_To do_
Each line below should be retyped exactly, with no pictures.

Start of Input data

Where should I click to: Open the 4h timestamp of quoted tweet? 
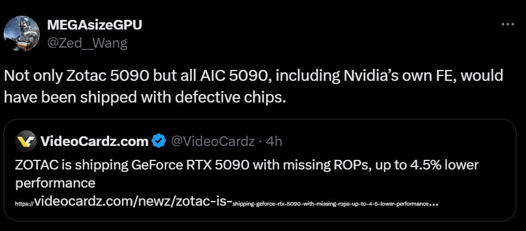click(x=274, y=142)
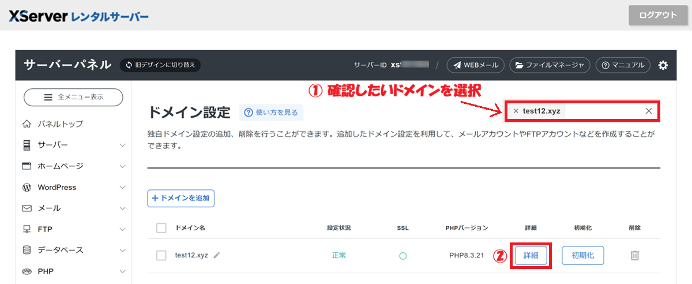Click trash icon to delete test12.xyz
Viewport: 692px width, 284px height.
[634, 255]
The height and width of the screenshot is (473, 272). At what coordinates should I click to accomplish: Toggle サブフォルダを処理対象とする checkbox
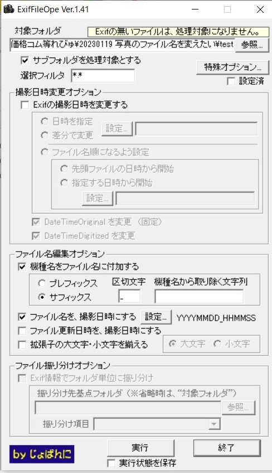pos(25,61)
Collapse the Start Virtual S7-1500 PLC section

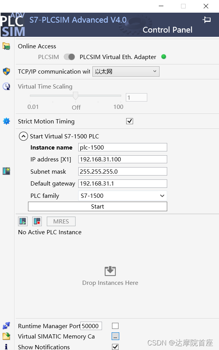[23, 136]
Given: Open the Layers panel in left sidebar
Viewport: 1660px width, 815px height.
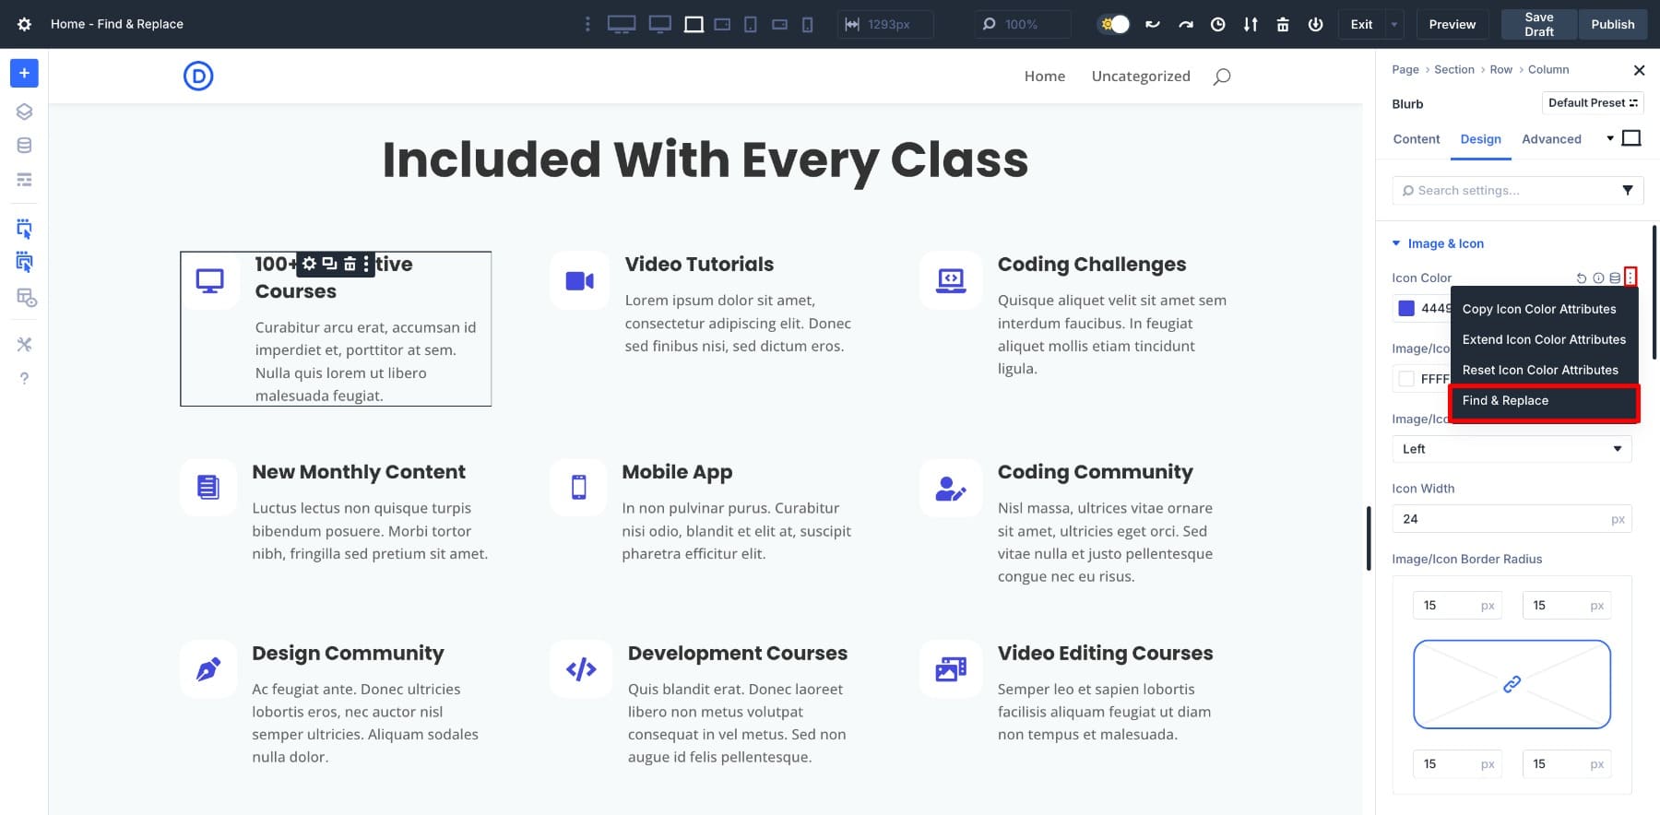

End of Input data

_Response area_
Where should I click to: Open the 4h timestamp of quoted tweet? 
click(x=274, y=142)
Click trash icon to delete test12.xyz
Viewport: 692px width, 284px height.
[634, 255]
The height and width of the screenshot is (473, 272). At what coordinates should I click to accomplish: Toggle サブフォルダを処理対象とする checkbox
pos(25,61)
Collapse the Start Virtual S7-1500 PLC section

[23, 136]
Given: Open the Layers panel in left sidebar
Viewport: 1660px width, 815px height.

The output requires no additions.